What about QE3? Let's look at how that last move turned out. We ended up with more money on the Fed's balance sheet and higher commodity prices. The NFIB survey I cited last week showed there was no great demand on the part of small business for loans. 91% had what they needed. What they want are sales and customers! The trade data yesterday showed exports fell by over $2.3 billion last month. That suggests a slowing world economy. Which is borne out by numerous other indicators.
One has to applaud the Chinese for allowing their currency to rise by a significant (for them) amount this week, as almost every other government (including Switzerland) wants a weaker currency.

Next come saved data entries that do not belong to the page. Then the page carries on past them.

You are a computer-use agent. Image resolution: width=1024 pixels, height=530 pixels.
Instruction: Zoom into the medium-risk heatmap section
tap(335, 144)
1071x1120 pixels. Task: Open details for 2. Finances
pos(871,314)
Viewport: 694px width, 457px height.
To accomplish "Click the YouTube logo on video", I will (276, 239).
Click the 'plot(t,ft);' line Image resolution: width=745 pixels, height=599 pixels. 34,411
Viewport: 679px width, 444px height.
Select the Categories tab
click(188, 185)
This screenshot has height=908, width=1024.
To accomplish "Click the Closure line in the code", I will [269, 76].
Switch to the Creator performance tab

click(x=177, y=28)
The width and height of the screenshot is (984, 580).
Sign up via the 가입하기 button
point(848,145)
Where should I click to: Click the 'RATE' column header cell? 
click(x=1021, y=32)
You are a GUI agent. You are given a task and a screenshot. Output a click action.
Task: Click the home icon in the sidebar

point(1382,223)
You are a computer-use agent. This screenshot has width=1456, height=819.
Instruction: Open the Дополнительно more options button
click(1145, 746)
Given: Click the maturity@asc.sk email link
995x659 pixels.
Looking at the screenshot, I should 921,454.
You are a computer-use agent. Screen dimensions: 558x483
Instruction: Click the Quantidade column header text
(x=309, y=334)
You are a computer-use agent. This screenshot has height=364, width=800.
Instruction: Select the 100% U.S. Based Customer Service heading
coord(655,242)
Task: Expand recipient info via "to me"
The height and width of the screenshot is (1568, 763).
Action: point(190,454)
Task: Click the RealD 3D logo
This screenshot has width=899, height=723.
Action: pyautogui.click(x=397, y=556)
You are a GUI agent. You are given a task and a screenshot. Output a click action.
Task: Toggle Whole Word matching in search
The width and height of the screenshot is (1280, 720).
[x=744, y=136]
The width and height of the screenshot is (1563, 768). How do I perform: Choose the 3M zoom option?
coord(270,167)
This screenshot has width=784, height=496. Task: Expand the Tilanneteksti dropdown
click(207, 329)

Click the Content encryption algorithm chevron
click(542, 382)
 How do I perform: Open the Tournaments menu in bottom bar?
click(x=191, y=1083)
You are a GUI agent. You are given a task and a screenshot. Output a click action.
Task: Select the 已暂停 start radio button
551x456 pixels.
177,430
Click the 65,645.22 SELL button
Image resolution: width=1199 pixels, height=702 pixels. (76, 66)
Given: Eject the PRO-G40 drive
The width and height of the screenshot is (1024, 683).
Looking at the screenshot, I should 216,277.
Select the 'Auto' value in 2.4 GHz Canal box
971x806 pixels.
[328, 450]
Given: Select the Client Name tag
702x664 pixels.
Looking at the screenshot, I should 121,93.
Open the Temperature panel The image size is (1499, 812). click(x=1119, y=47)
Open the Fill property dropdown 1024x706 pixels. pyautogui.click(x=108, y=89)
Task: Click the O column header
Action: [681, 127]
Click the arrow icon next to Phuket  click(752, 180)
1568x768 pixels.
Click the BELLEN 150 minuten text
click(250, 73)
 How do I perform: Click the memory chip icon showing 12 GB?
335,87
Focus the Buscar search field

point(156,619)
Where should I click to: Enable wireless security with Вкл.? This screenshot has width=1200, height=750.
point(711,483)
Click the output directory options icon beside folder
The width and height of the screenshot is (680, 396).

Everyone can't devalue at the same time, just as everyone cannot export their way out of this crisis. Someone has to buy!
In short, there are no easy solutions. We have just about used up all our "rabbits in the hat" as far as fiscal and monetary policy are concerned. We now need to focus on what we can do to get out of the way of the private sector, so it can find ways to create new businesses and jobs. And that means figuring out how to get money to new businesses, because that is where net new jobs come from. But that takes time – and is a subject for another letter, as it is time to hit the send button.